** Task details **
If a line holds the word "will", copy it from the entries.

[Stored data entries]

┄┄┄┄┄┄┄┄┄┄

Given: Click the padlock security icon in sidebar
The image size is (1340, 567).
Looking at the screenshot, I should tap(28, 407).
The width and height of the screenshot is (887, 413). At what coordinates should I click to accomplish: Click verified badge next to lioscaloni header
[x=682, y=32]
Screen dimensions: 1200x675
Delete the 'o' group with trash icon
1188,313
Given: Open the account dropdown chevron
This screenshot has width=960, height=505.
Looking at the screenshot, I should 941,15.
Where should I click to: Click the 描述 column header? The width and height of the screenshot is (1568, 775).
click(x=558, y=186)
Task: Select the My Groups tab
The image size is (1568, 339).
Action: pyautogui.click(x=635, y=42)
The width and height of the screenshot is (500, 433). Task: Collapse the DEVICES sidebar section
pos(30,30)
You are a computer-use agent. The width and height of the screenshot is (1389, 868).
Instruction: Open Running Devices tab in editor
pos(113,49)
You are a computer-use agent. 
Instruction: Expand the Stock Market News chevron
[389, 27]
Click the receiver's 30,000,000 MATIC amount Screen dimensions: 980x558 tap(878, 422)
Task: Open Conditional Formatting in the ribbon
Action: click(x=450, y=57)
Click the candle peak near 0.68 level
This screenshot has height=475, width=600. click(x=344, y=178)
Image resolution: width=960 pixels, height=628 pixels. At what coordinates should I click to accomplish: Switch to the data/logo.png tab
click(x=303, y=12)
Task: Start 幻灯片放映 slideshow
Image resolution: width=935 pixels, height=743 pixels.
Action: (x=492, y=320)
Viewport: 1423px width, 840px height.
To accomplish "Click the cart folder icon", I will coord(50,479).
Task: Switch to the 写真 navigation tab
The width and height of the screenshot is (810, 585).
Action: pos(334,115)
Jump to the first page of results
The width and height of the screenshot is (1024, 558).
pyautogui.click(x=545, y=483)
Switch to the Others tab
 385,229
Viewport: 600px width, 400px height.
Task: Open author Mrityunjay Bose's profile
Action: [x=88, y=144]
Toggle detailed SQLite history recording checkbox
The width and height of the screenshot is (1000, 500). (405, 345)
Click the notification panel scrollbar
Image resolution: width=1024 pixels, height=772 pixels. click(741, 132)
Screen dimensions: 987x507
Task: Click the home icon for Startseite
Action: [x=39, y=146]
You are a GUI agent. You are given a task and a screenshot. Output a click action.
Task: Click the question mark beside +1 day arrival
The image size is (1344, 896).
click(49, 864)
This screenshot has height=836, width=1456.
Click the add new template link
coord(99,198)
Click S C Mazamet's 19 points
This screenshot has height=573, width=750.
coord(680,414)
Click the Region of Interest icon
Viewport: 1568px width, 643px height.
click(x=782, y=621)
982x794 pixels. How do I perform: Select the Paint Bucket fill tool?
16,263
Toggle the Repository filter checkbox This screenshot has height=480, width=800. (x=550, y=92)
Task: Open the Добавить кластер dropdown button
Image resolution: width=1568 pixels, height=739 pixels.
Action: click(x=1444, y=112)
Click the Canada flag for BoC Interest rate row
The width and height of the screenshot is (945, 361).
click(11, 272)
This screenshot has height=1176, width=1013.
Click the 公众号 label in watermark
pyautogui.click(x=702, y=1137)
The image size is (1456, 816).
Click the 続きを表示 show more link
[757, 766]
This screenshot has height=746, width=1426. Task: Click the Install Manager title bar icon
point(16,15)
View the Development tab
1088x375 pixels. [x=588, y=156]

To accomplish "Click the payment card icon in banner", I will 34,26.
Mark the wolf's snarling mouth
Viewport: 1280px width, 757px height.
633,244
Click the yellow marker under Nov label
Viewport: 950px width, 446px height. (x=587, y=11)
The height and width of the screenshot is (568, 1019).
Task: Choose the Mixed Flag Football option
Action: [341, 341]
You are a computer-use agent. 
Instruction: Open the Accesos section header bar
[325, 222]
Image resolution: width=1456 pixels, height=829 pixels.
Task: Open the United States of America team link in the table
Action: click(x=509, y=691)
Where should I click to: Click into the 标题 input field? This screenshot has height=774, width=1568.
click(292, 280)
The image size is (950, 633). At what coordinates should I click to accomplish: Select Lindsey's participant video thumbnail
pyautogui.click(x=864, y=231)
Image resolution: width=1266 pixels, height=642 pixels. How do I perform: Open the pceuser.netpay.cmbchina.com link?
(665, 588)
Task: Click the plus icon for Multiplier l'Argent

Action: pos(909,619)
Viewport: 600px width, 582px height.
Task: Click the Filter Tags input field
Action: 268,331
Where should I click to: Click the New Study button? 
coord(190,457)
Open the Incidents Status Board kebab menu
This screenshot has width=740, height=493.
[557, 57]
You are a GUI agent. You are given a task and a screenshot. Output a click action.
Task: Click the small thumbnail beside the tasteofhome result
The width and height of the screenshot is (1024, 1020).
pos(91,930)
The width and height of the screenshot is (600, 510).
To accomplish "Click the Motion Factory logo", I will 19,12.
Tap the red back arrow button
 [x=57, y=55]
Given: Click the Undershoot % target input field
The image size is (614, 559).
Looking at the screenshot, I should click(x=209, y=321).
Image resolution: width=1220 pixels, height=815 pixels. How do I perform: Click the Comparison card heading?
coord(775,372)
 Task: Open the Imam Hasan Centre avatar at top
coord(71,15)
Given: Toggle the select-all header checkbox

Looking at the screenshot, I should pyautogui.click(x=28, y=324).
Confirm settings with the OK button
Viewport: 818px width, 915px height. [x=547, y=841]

┄┄┄┄┄┄┄┄┄┄

** Expected output **
To accomplish "Click the cart folder icon", I will coord(50,479).
To accomplish "Click the payment card icon in banner", I will 34,26.
To accomplish "Click the Motion Factory logo", I will 19,12.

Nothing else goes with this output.